§ **À FAIRE**:
1 > Recopiez le récit de l'appel en banlieue à partir de « Dieu était fidèle. » jusqu'à « à se donner. » inclus.
2 > Pour chaque affirmation suivante, dites oui ou non selon qu'elle s'accorde avec le récit de l'appel en banlieue, et citez mot pour mot les mots du récit qui tranchent. (a) La personne qui raconte a grandi dans les Alpes. (b) Pendant ses années de formation, sa chambre donnait sur des arbres. (c) En remontant plus tard sur la passerelle, elle a de nouveau entendu une voix.

§ **TEXTE CITÉ**:
>>

L'avenir me semblait relativement simple. Elevée dans les Alpes, je n'avais qu'une idée : y repartir après mes études faire « quelque chose » dans une école de campagne. J'y avais été très heureuse, enfant. C'était sûr, « le bonheur était dans le pré »...

Il en fut tout autrement ! Tandis que j'étais étudiante en lettres à Paris, on fit appel à des jeunes pour faire du catéchisme en banlieue. Il s'agissait d'une cité en pleine construction : le quartier de l'Etoile à Bobigny. Avec quelques amies, nous nous sommes proposées avec entrain. Les enfante étaient nombreux - une soixantaine - et le Père était seul. Il nous accueillit avec beaucoup de bonté et nous donna à chacune un groupe de six ou sept enfants. C'était loin, mais nous étions très attachées aux jeunes qui nous emmenaient le soir voir leur famille. Un soir d'hiver - il faisait bien noir car je m'étais attardée dans une famille - je revenais seule et en franchissait la passerelle qui surplombait la ville, je fus saisie par toutes ces lumières qui brillaient de tous côtés. Des familles vivaient derrière chacune d'elles, nombreuses sans doute, comme celles que nous connaissions. Je 'sentis' une voix qui me disait très nettement : « Qui s'occupera d'eux ? » Elle me traversa le cœur car elle résumait en quelque sorte les questions que je me posais sur l'avenir humain et spirituel de tous ces enfants. Le froid gagnait et je me hâtai de rentrer en essayant de chasser cette question de ma tête et de mon cœur, mais je savais qu'elle s'y était plantée et n'en sortirait plus...

Pourtant, tout était contraire à ma vision des choses, l'amour de la campagne en particulier, et voilà que c'était la ville qui devenait le lieu de mon appel, cette ville qui m'avait paru - et me paraîtra longtemps encore - ou artificielle, ou violente et hostile...

Pendant mes années de formation, j'occupais une chambre donnant sur une verrière. Pas un arbre pour observer les saisons... Dieu peut-il nous conduire en un lieu aussi 'contraire' sans nous soutenir de sa fidélité ?

Au gré des changements d'une vie consacrée, je me retrouvai dans la même banlieue. Par curiosité, je remontai sur 'ma passerelle', mais je ne vis qu'un énorme tas de ferraille qui brillait de tous ses feux...Ce n'était plus la ville aux mille lumières qui m'avait tant impressionnée et émue. Pas de voix non plus, mais la certitude d'être là où on doit être.

Dieu était fidèle.

Si la ville avait été le lieu de mon appel, elle devint aussi mystérieusement le lieu de ma prière et de mon union à Dieu. Se promener seule et anonymement parmi ces foules renouvelait l'appel urgent à se donner.

<<

§ **DONNÉES FOURNIES**:
>>

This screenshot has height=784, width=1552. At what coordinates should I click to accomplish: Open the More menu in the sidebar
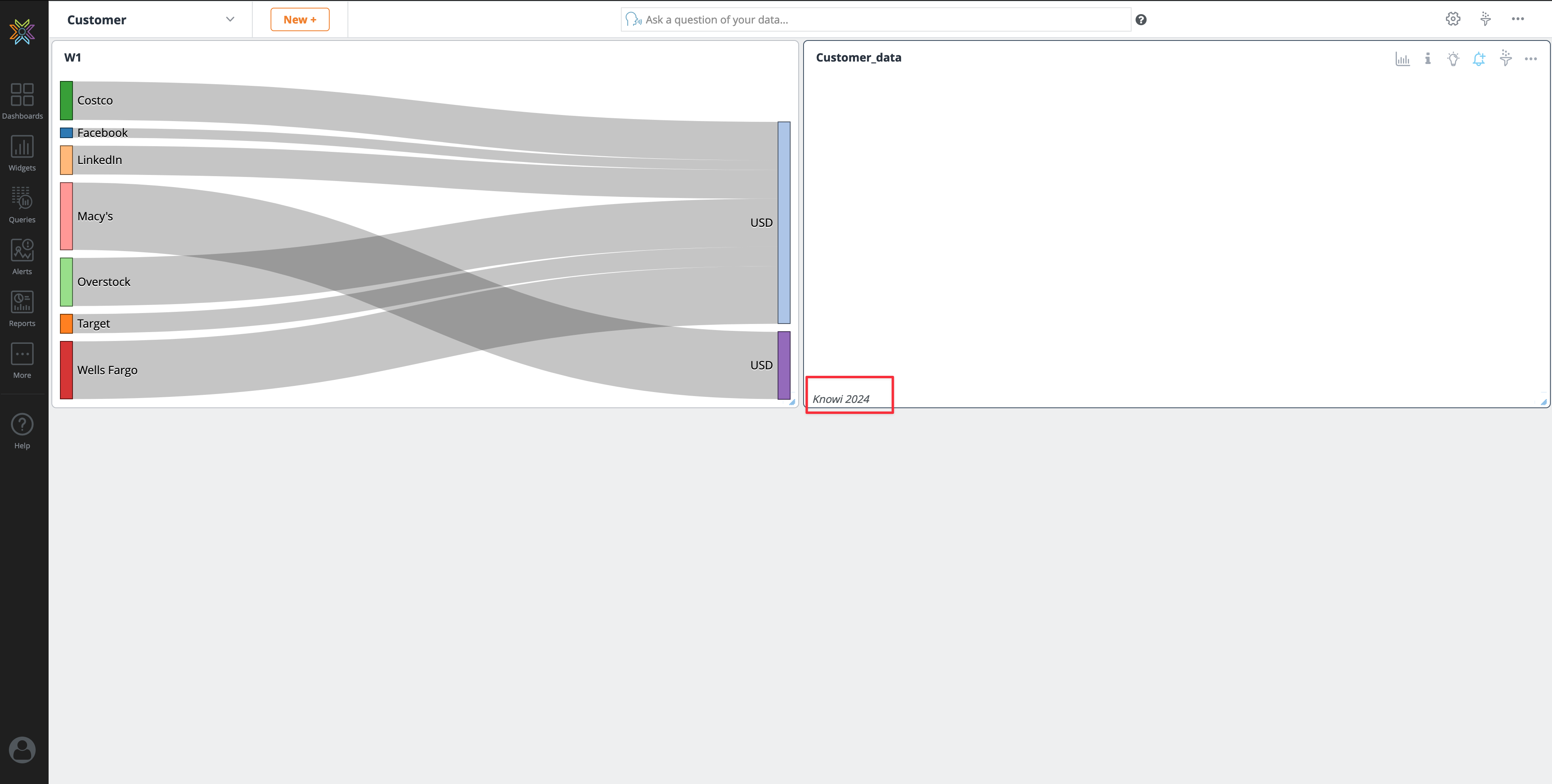22,360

<<

§ **CORRIGÉ**:
1 >
Dieu était fidèle.

Si la ville avait été le lieu de mon appel, elle devint aussi mystérieusement le lieu de ma prière et de mon union à Dieu. Se promener seule et anonymement parmi ces foules renouvelait l'appel urgent à se donner.

2 >
(a) Oui : « Elevée dans les Alpes ».
(b) Non : « j'occupais une chambre donnant sur une verrière. Pas un arbre pour observer les saisons ».
(c) Non : « Pas de voix non plus ».